> WORK TO BE COMPLETED: Using the records below, quote only the span that opens with the line containing "Screen dimensions: 2048x1215" and closes with the line containing "Task: Open console settings gear icon", exactly and inclusively.

Stored records
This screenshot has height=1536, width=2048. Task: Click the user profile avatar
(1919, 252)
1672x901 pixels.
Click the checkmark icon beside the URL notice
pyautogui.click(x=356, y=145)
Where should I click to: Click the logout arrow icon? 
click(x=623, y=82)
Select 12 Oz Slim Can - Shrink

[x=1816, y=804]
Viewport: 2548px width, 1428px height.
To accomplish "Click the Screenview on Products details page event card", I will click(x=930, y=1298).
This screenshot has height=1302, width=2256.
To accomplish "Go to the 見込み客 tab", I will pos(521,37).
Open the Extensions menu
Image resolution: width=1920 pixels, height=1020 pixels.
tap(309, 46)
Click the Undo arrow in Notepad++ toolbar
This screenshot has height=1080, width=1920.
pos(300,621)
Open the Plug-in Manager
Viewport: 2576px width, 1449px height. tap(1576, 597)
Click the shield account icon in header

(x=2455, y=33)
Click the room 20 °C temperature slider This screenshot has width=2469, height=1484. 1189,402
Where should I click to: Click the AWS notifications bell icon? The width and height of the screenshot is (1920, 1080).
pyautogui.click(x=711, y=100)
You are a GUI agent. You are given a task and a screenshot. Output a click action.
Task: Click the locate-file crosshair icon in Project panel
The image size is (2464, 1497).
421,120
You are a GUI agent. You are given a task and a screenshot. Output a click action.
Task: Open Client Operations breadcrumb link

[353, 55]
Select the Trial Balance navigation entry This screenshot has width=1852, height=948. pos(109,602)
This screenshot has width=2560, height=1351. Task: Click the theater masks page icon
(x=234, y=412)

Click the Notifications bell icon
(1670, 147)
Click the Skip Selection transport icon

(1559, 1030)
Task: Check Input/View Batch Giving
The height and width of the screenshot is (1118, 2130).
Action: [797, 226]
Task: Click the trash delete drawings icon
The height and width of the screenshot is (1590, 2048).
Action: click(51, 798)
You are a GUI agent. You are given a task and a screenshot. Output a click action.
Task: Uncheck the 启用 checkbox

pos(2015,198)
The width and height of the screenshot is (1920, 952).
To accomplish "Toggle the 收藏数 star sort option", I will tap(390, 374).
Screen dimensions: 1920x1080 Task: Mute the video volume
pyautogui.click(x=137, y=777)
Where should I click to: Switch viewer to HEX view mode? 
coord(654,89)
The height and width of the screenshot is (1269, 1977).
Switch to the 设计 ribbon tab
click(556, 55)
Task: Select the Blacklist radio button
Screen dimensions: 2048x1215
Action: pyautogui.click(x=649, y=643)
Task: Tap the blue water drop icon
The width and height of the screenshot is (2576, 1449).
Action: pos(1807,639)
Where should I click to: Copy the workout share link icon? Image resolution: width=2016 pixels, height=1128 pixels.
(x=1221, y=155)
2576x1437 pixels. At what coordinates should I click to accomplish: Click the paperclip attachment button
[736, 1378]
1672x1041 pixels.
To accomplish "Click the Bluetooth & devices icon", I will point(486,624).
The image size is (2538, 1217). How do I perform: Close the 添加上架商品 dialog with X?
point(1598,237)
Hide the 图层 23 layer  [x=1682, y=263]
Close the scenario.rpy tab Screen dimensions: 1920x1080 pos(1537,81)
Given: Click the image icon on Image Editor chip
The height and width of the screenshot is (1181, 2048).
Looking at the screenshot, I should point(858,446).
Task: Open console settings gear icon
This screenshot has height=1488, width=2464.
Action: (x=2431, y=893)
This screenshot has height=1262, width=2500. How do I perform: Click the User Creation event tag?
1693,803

> RESULT FOR THIS TASK:
Screen dimensions: 2048x1215
Action: pyautogui.click(x=649, y=643)
Task: Tap the blue water drop icon
The width and height of the screenshot is (2576, 1449).
Action: pos(1807,639)
Where should I click to: Copy the workout share link icon? Image resolution: width=2016 pixels, height=1128 pixels.
(x=1221, y=155)
2576x1437 pixels. At what coordinates should I click to accomplish: Click the paperclip attachment button
[736, 1378]
1672x1041 pixels.
To accomplish "Click the Bluetooth & devices icon", I will point(486,624).
The image size is (2538, 1217). How do I perform: Close the 添加上架商品 dialog with X?
point(1598,237)
Hide the 图层 23 layer  [x=1682, y=263]
Close the scenario.rpy tab Screen dimensions: 1920x1080 pos(1537,81)
Given: Click the image icon on Image Editor chip
The height and width of the screenshot is (1181, 2048).
Looking at the screenshot, I should point(858,446).
Task: Open console settings gear icon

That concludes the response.